Item coordinate data:
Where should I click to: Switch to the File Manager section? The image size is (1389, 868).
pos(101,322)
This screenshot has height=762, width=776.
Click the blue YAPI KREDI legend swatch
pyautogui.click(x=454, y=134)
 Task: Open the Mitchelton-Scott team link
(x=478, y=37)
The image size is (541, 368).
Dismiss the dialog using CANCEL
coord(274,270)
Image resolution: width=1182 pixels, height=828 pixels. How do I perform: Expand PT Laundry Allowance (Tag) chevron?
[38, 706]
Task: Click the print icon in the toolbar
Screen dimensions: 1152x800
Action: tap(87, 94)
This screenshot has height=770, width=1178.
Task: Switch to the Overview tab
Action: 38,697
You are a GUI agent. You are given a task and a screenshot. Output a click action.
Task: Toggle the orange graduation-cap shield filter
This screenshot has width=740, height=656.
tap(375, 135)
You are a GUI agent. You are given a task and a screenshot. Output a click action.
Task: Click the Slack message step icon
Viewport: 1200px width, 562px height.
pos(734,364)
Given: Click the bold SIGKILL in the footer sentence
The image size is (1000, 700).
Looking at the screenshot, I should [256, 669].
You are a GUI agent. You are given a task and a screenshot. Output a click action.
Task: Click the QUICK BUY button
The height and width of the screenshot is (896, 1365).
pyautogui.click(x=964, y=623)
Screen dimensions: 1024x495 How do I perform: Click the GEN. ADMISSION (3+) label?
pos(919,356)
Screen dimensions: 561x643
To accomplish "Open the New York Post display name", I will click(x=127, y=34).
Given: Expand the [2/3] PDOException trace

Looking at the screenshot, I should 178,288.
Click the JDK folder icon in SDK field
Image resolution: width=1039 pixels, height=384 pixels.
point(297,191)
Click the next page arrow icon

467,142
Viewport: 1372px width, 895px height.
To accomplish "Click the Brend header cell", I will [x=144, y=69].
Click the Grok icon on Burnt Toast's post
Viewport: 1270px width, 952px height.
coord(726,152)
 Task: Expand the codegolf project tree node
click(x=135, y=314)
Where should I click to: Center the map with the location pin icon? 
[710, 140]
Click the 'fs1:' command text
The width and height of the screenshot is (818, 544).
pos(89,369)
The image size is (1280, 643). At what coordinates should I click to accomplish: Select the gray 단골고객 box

> _Instruction_
Pull out every line in the rows above that contains the string "pixels", matching case exactly.

> _Final answer_
Image resolution: width=1182 pixels, height=828 pixels. How do I perform: Expand PT Laundry Allowance (Tag) chevron?
Image resolution: width=1039 pixels, height=384 pixels.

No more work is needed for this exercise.